The policemen – a ten-man unit that had captured hundreds of drug suspects, including twenty-three wanted by the United States – were acting on a tip indicating that 200 kilograms of cocaine were stashed in a nearby safe house. The cocaine reportedly belonged to North Valle Cartel leader Diego Montoya, one of the FBI’s ten most-wanted fugitives.

They were met by about twenty-eight soldiers, who opened fire and tossed grenades. A confidential source told Cali’s El País that only one of the policemen’s weapons showed signs of having been fired.

The incident took place in broad daylight (about 6:00 PM) in an open, flat, populated area. “The zone where the events happened is not forested, it is not jungle, it is a suburban area with country inns [casas de recreo], which it seems would not present difficulties for an identification process,” the chief of Colombia’s Judicial Police (DIJIN), Gen. Óscar Naranjo, told El Tiempo.

The police were wearing Judicial Police caps and jackets, and identified themselves to their attackers, but to no avail. Witnesses say that they heard men shouting, “We’re from the Judicial Police… don’t shoot… we have families, we have children.”

Colombia’s Army insists that it was a case of mistaken identity, and that the soldiers were on edge in the face of possible guerrilla pre-election attacks. “We are not going to wait for a group to arrive before opening fire,” said Army chief Gen. Mario Montoya. “The men were simply deployed in response to a suspicious situation that presented itself in the zone.”

The question that many Colombians are asking – and which Colombian reporters’ coverage hints at – is a tough one: Was this really a case of accidental “friendly fire,” or was it something more sinister?

In the worst case, the Army battalion’s members might have been protecting drug traffickers, and trying to stop the police operation.

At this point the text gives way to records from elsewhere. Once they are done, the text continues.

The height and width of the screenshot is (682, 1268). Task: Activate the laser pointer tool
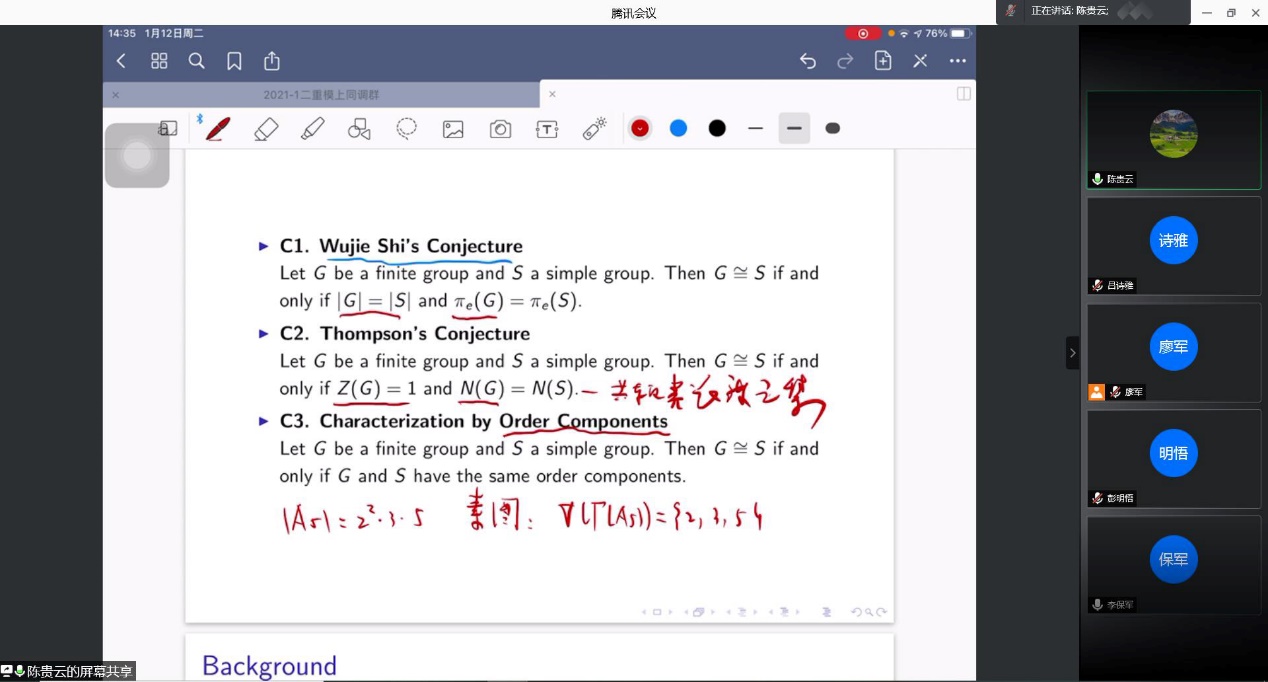click(594, 128)
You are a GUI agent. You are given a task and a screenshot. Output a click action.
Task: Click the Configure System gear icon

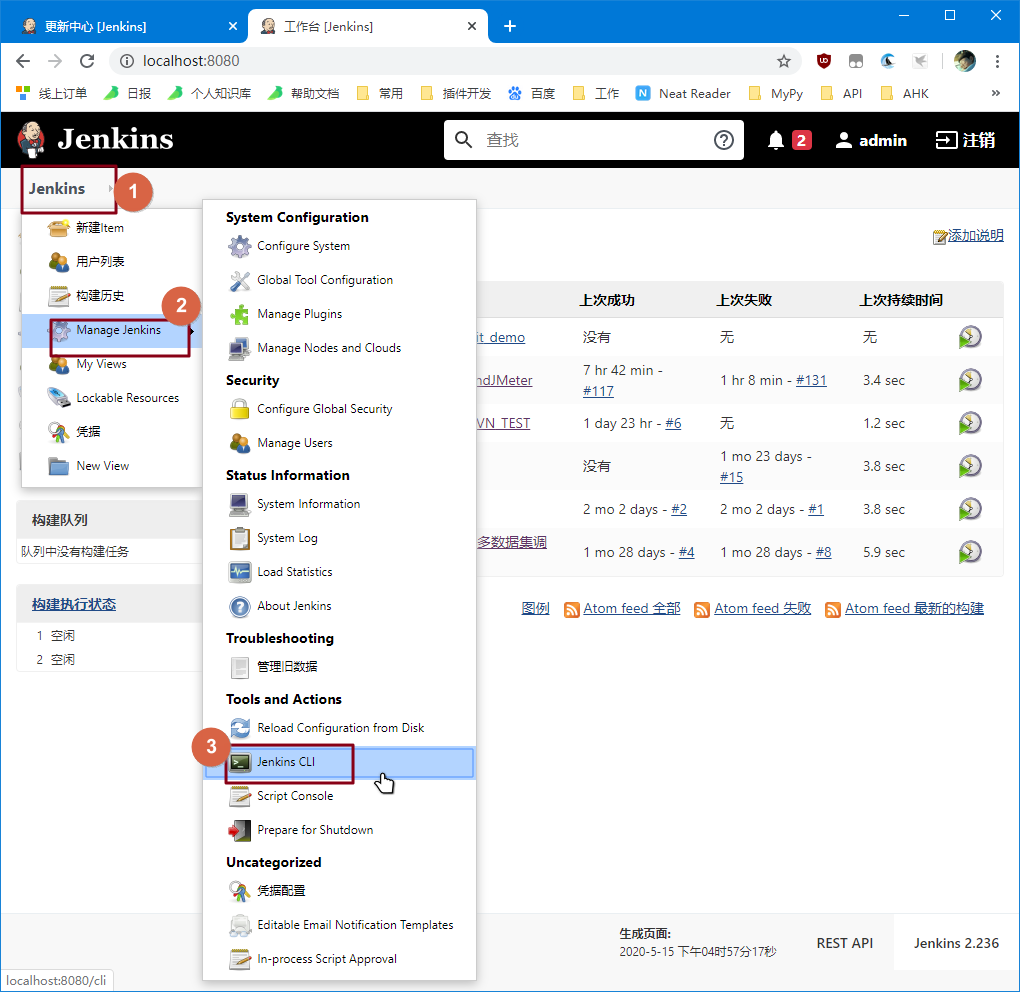pos(240,246)
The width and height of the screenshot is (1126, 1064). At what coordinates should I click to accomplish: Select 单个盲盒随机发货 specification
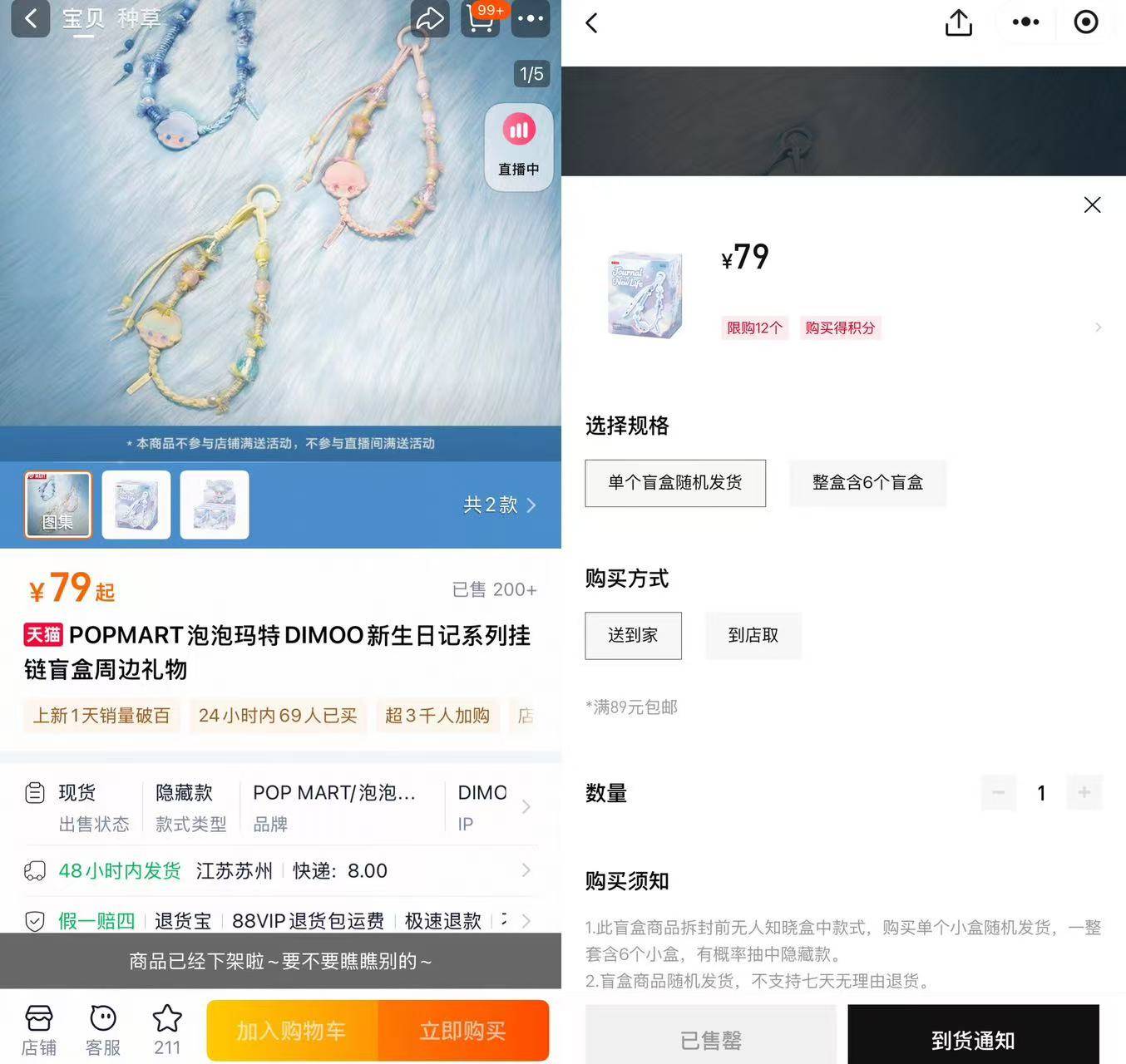(674, 483)
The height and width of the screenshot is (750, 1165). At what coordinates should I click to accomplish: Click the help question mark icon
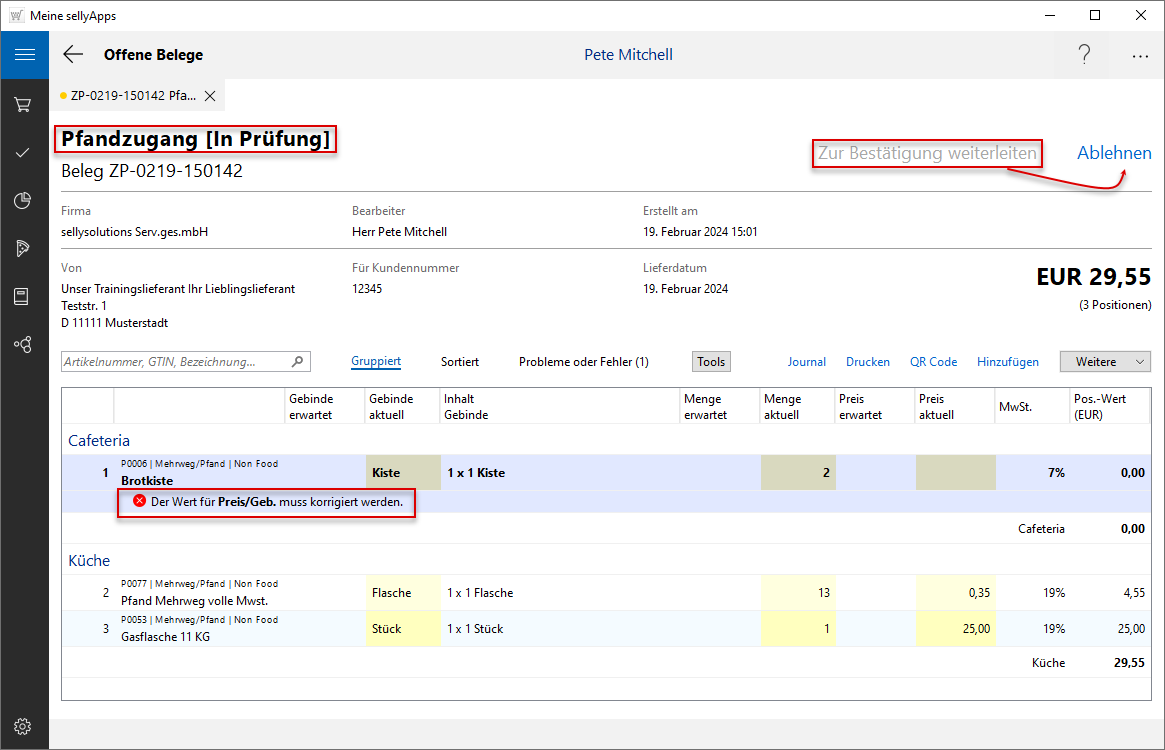click(1084, 55)
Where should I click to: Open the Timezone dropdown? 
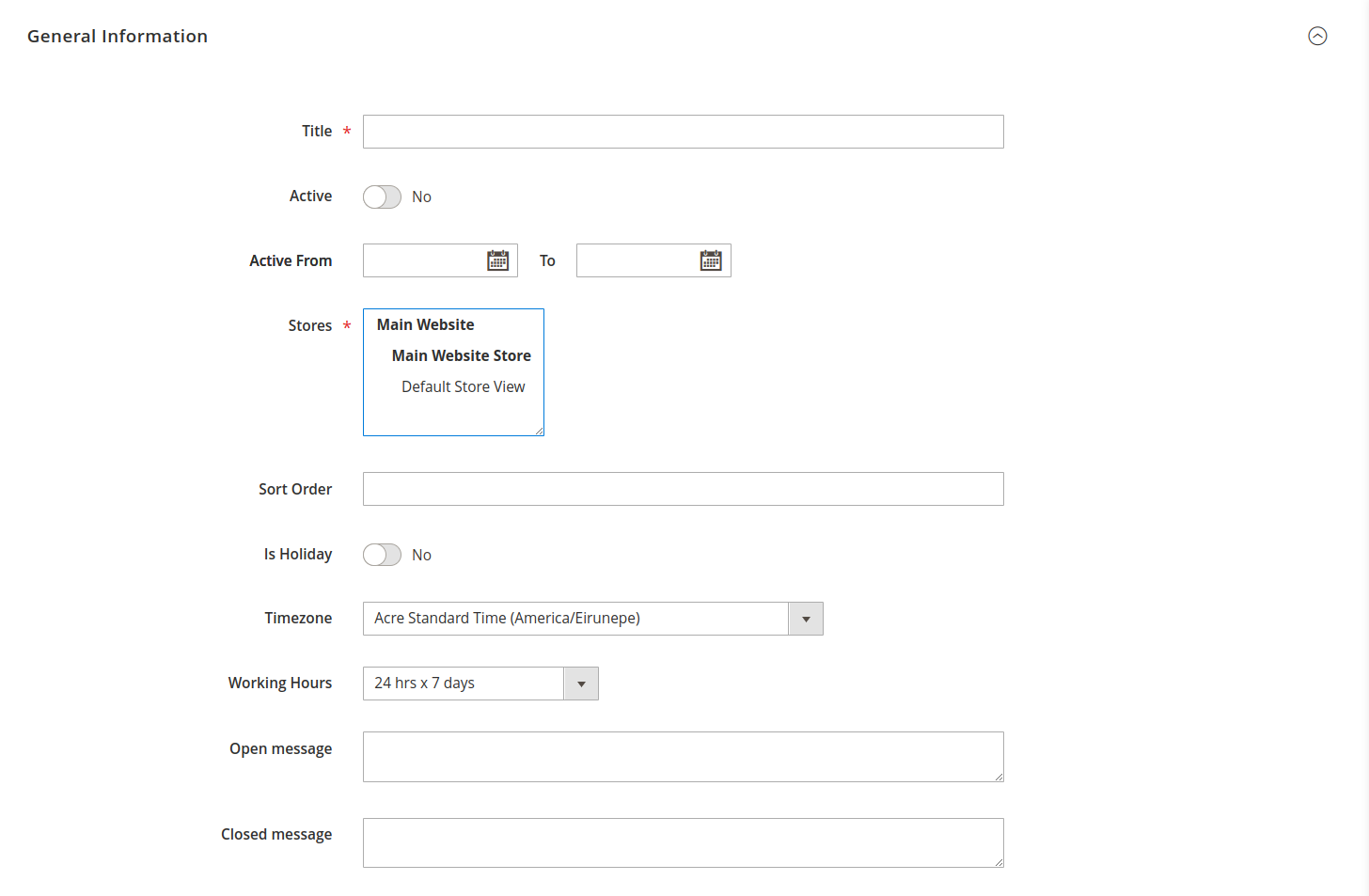click(592, 619)
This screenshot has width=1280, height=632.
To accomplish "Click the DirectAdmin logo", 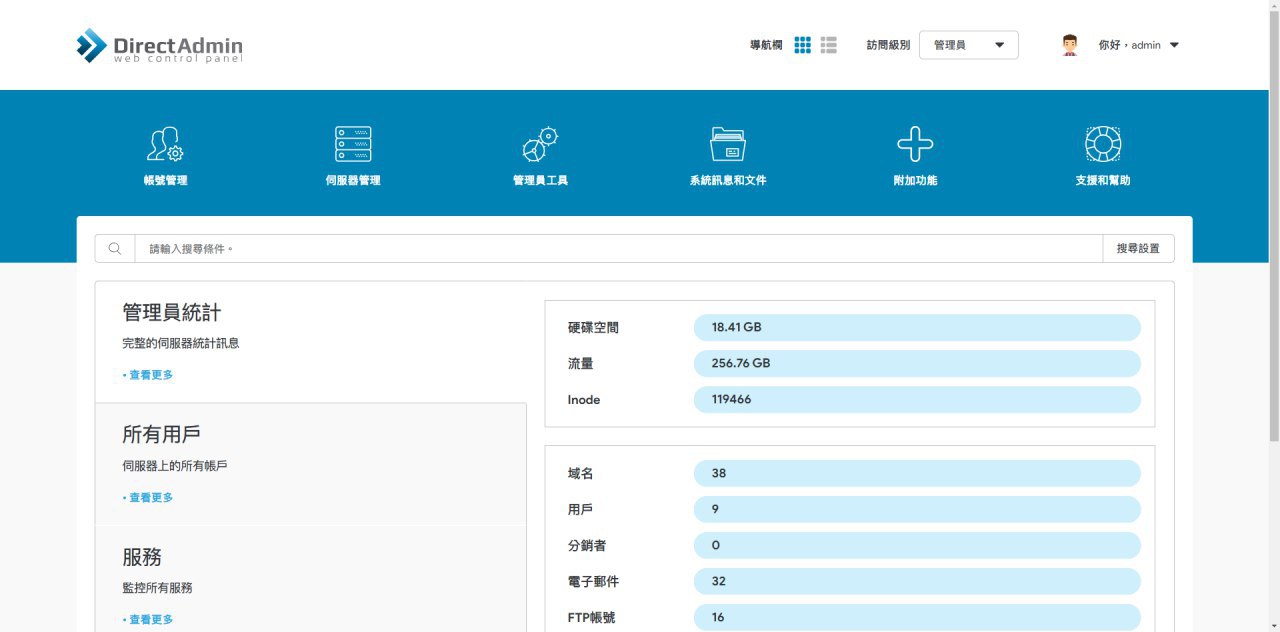I will [x=160, y=46].
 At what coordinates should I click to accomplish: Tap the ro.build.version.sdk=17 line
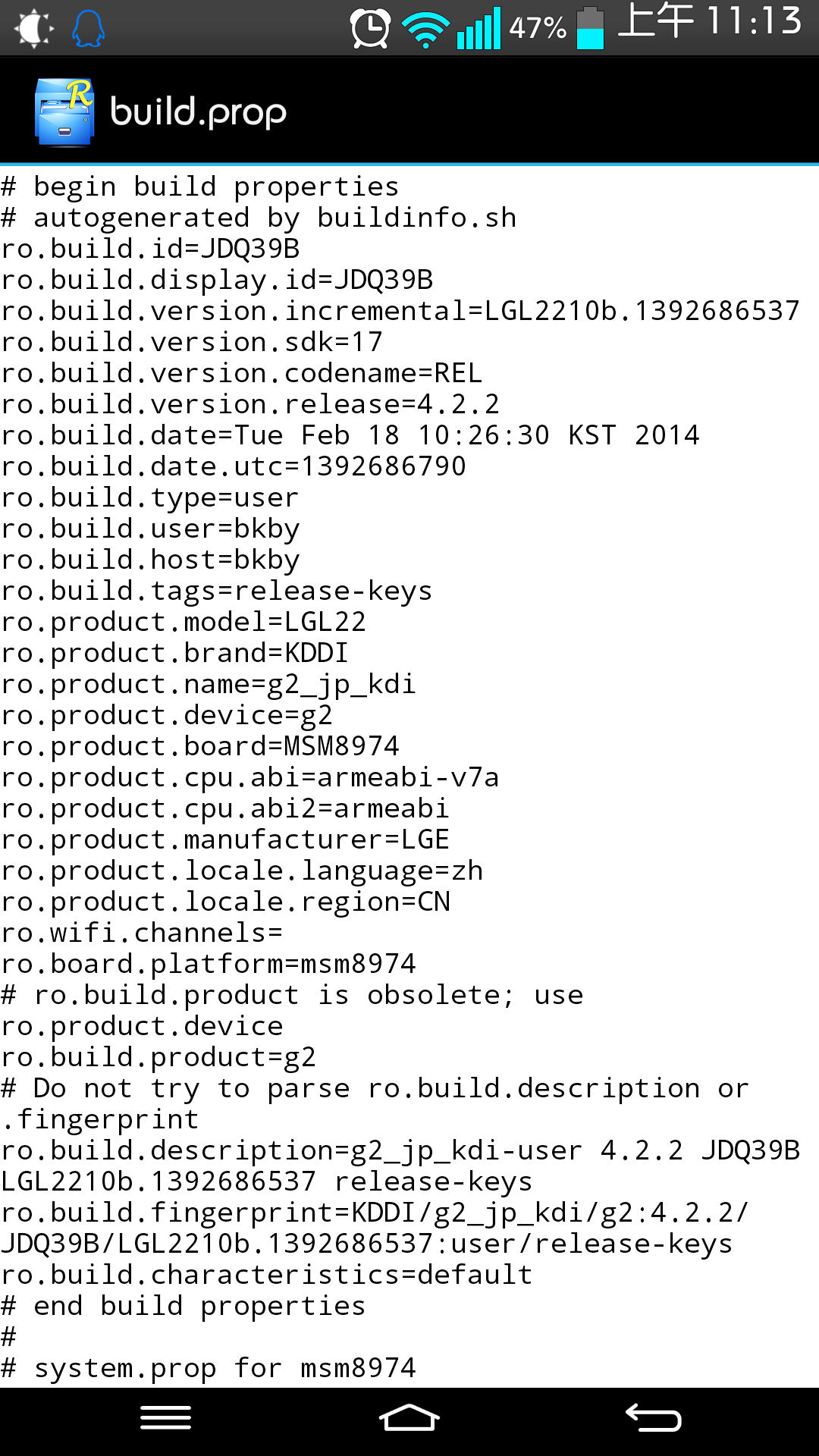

It is also possible that they were fooled by local narcos who, upon learning of the police operation, set a trap by warning the Army that guerrillas were in the immediate area. Either way, as is often the case, the police unit did not inform the military about the operation beforehand, largely for fear that the information could end up in the wrong hands.

Disputes between military and police units over drugs have happened before. In Guaitarilla, Nariño in March 2004, a clash between soldiers and police killed six police and four civilians; while what exactly happened remains murky, it has been widely alleged that the firefight stemmed from a police attempt to rob a cache of cocaine. Unlike Guaitarilla, however, this police operation came all the way from the top, approved by Gen. Naranjo, the DIJIN chief.

The zone where Monday’s killing took place is no stranger to drug-mafia activity; Valle del Cauca department was home to both the defunct Cali cartel and the still-active Northern Valle Cartel, many of whose members are some of Colombia’s most-wanted drug traffickers. An El Tiempo editorial describes the zone of the firefight as “free of guerrilla presence, but one where narcos and ‘paras’ proliferate, and where more than fifteen ranches have been seized by authorities confiscating drug traffickers’ assets.”

Colombia’s attorney-general’s office is investigating this incident, as is the government internal-affairs branch (Procuraduría), and a commission of generals will perform its own internal inquiry. In order to figure out what exactly happened, to determine whether drug corruption played a role, and to ensure that any wrongdoing is punished, all of the above bodies must find answers to tough questions like the following.

  • Why did the attacking soldiers not notice the police agents’ distinctive clothing or hear their shouts?
  • If the firefight lasted for thirty minutes, why was there no pause to verify the police agents’ identity?
  • Why was there not a single survivor from the entire police unit?
  • As El Tiempo asks, “Why did a group of soldiers participating in a preventive action (securing the elections) use what appears to have been an annihilating degree of force?”
  • Is there truth to reports that the victims’ bodies and weapons were “manipulated before the arrival of the attorney-general’s office and its investigators?”
  • What explains the observations in the preliminary report of the Regional Procuraduría indicating that “seven of the bodies were by the side of the road, in a gutter and in ‘strange positions for a firefight?’”
  • Why did the body of the civilian informant show signs of shots fired at close range?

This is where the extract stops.